» **Source excerpt**
┌────────

Sorry, Texas Tribune, Texas Is Not Suffering Extreme Weather Because of Climate Change

Reposted from ClimateREALISM

By Linnea Lueken

A search of Google news for phrase “climate change” found an article in the Texas Tribune in which the writer, Erin Douglas, repeats the tired claim that scientists agree human caused climate change is causing increases in extreme weather. This claim is doubly false. First, there has been no increasing trend in hurricane strength, droughts, or that a warmer climate is causing colder winters. Second, there is no consensus among scientists that climate change will necessarily make the weather worse.

In the Texas Tribune article, titled “A year after the electric grid failed, Texas focuses on reliability, not climate change,” its author rightly points out that there are issues with renewable power sources like wind and solar, due to their dependence on weather and consequent unreliability. Despite these drawbacks, Douglas maintains greater reliance on these sources are necessary due to anthropogenic climate change and its alleged effect on extreme weather events.

Douglas writes:

If climate change does not slow, scientists agree that the severe weather that’s already straining the Texas grid is likely to become worse: Climate scientists project increased frequency and severity of droughts, stronger hurricanes and rising overall temperatures, among other effects in Texas.

Emerging science also suggests that climate change may swing cold air much farther south than it might have previously, contributing to severe and long-lasting cold snaps such as last year’s winter storm.

In fact, data show that there is no increasing trend in hurricane frequency or intensity, especially in the Gulf of Mexico. The U.N. Intergovernmental Panel on Climate Change (IPCC) says there is “only low confidence for the attribution of any detectable changes in tropical cyclone activity to anthropogenic influences.” The IPCC’s admission is confirmed by the Hurricane data presented in the graphic below.

Figure 1: Graph showing global hurricane frequency since 1970

Climate alarmists often argue that the modest warming of the oceans will “supercharge” hurricanes in the Gulf, but they ignore the effect of increased wind shear also associated with warming. As discussed in in Climate at a Glance: Hurricanes, scientists have learned that global warming is likely to cause more wind shear in places where hurricanes form and intensify. Wind shear tends to dissipate and disrupt the formation and continuation of tropical cyclones.

Contrary to Douglas’ assertion, the IPCC is makes clear scientists don’t agree that droughts have been or will increase due to climate change. In its most recent Climate Assessment Report, AR6, the IPCC distinguishes four categories of drought: hydrological, meteorological, ecological, and agricultural. According to the IPCC, there is limited evidence climate change has increased the number, duration, or intensity of hydrological or meteorological droughts, and it has only medium confidence it has “contributed to changes in agricultural and ecological droughts and has led to an increase in the overall affected land area.”

└────────

» **Provided material**
┌────────

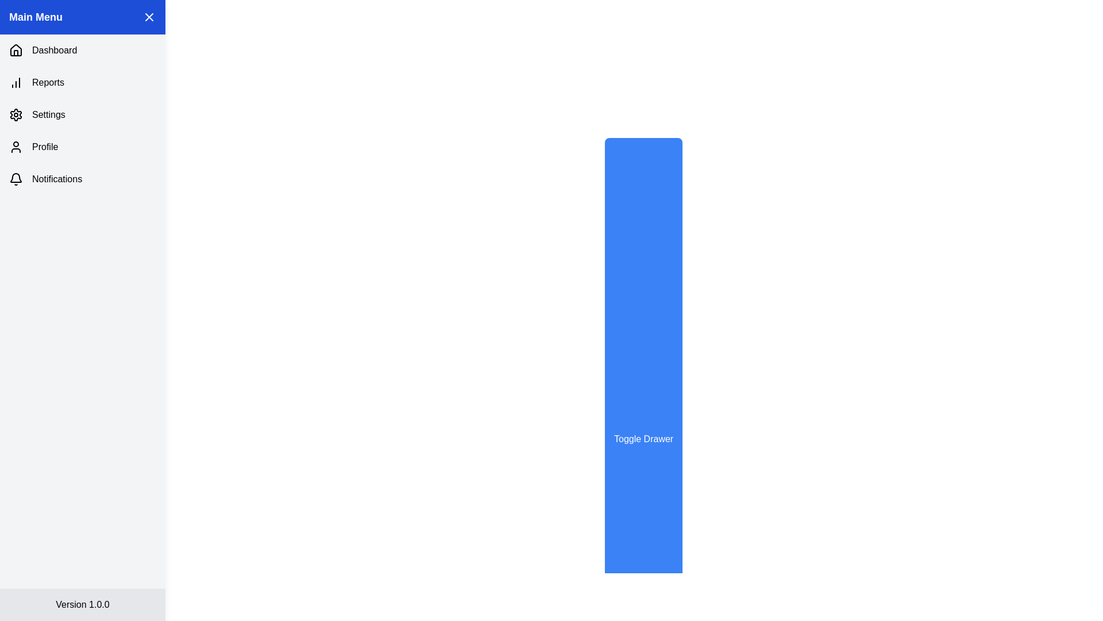 This screenshot has width=1103, height=621. I want to click on the settings icon located centrally in the left sidebar menu, indicating access to settings, so click(16, 115).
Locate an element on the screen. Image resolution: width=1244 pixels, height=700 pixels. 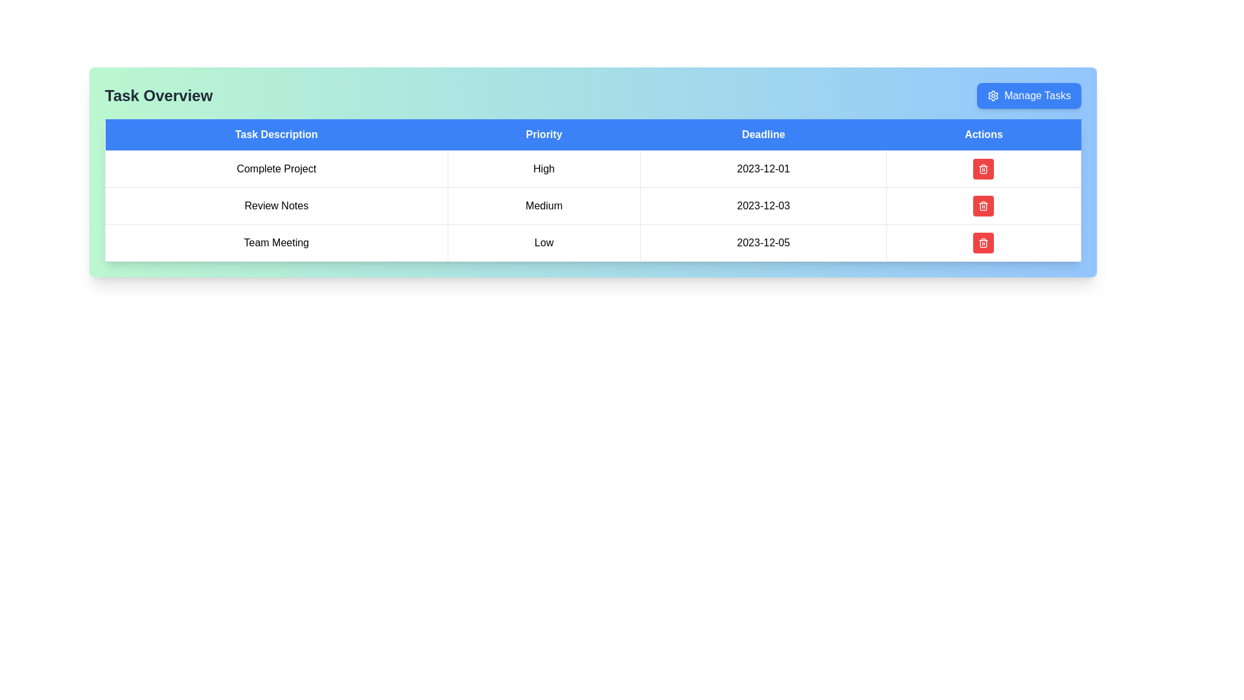
the text label displaying '2023-12-01' located in the 'Deadline' column of the first row in the table layout is located at coordinates (763, 168).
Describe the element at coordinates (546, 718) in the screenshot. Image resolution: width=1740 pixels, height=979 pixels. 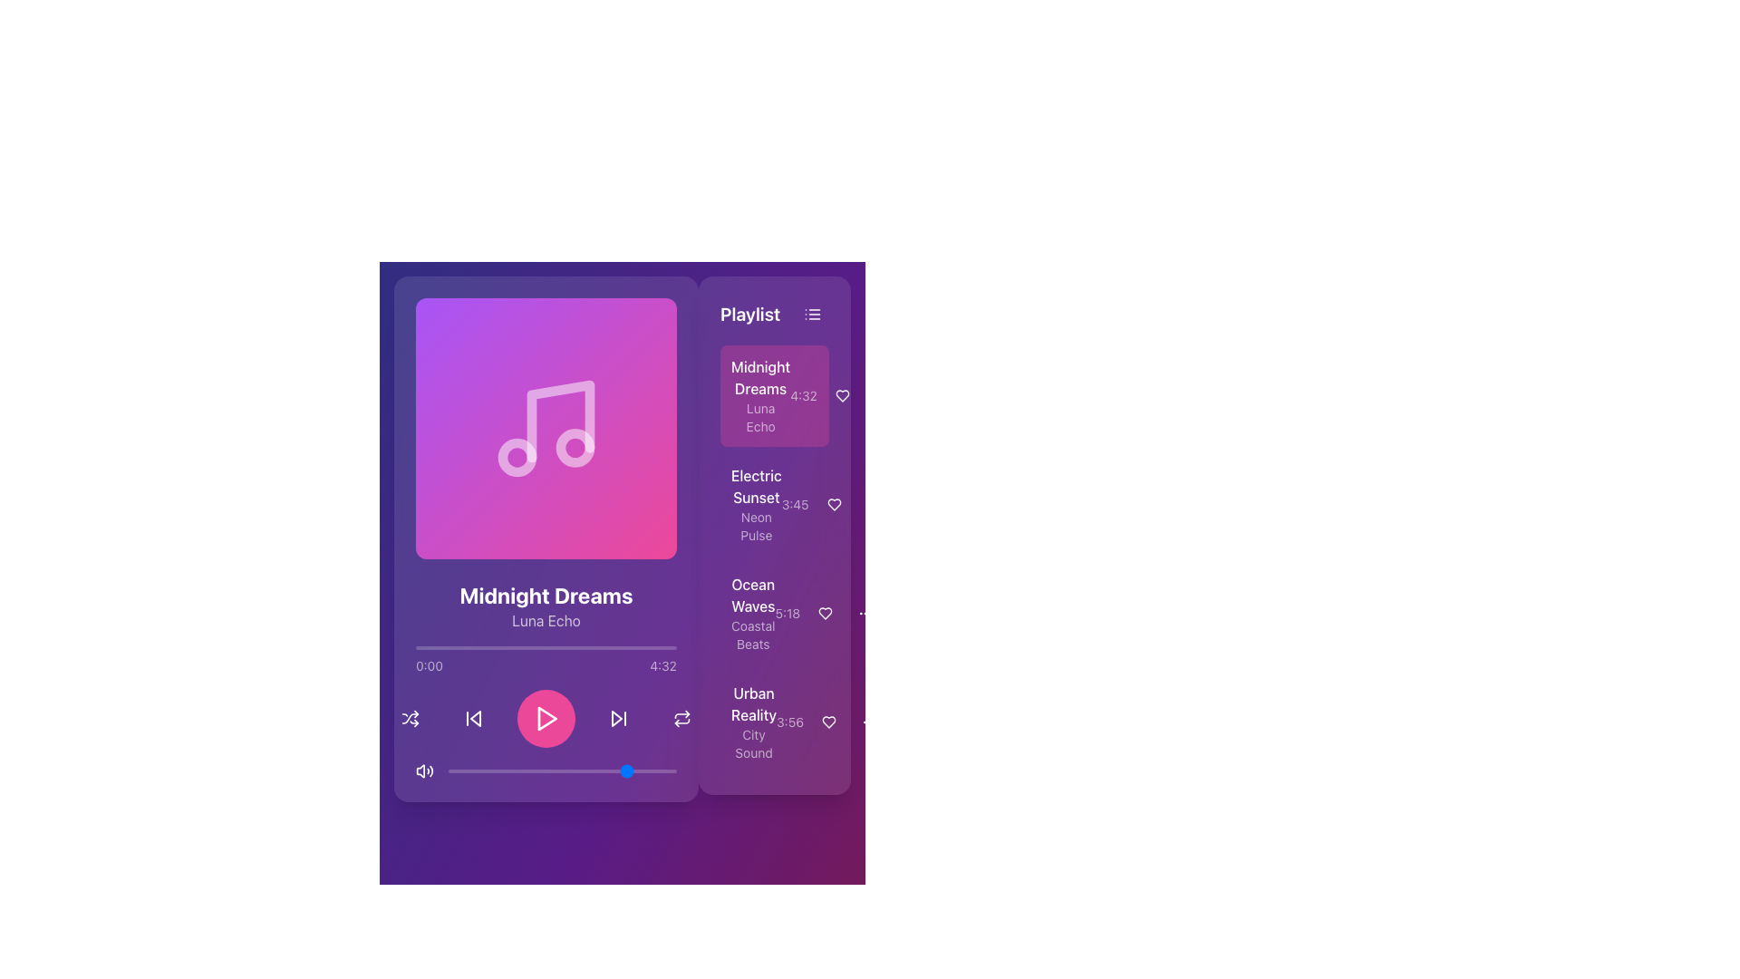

└────────

» **Actions to take**
- a) Retype the passage from the article on Texas weather and climate change, beginning at the words "Climate alarmists often" and stopping after the words "of tropical cyclones.".
- b) According to the article on Texas weather and climate change, which four categories of drought does the IPCC distinguish in AR6?
- c) Carry on the article on Texas weather and climate change from its final sentence.

» **Final results**
- a)
Climate alarmists often argue that the modest warming of the oceans will “supercharge” hurricanes in the Gulf, but they ignore the effect of increased wind shear also associated with warming. As discussed in in Climate at a Glance: Hurricanes, scientists have learned that global warming is likely to cause more wind shear in places where hurricanes form and intensify. Wind shear tends to dissipate and disrupt the formation and continuation of tropical cyclones.

- b) Hydrological, meteorological, ecological, and agricultural.

- c)
For ecological and agricultural droughts the data is a mixed bag. The IPCC divides the world into 47 separate regions of study when analyzing drought trends, and its data suggest ecological and agricultural drought may have increased during the period of modest warming in 12 of those 47 regions. However, in only two of those regions does the IPCC have even “medium confidence” for any human role in the observed increase. For the remaining regions experiencing a possible increase in droughts, the IPCC has low confidence human activities have had any discernible impact.

Data from the National Oceanic and Atmospheric Administration (NOAA) also debunks the claim that climate change is causing cold air to dip further south, resulting in record cold. NOAA tracks state-by-state temperature records, and  the data for Texas reveals no real increasing trend in cold snaps as suggested by fallible computer models.

Figure from

The debate continues as to what effect modest warming may have on weather patterns, but the available data makes evident there is no strong trend of increasing weather extremes that would necessitate abandoning the reliable natural-gas dominated grid of Texas. Indeed, if weather extremes were becoming more likely, making the electric grid even more dependent on weather being predictable and consistent, as Douglas endorses, would almost certainly result in more frequent and prolonged power failures, like Texans experienced last winter, rather than fewer blackouts. The best way to secure any power grid is to reduce the weather’s ability to affect it. That means maintaining existing reliable electric power sources like coal, natural gas, and nuclear facilities, and building more of them to ensure sufficient electric power for a growing state population.

Linking extreme weather events to climate change is fearmongering, preying on peoples’ natural and reasonable fear of the power and destruction these events display. The data, by contrast, make clear humans are less vulnerable to climate extremes than ever before. Let’s not reverse course now, by giving uncontrollable weather a greater ability to impact our power and transportation systems.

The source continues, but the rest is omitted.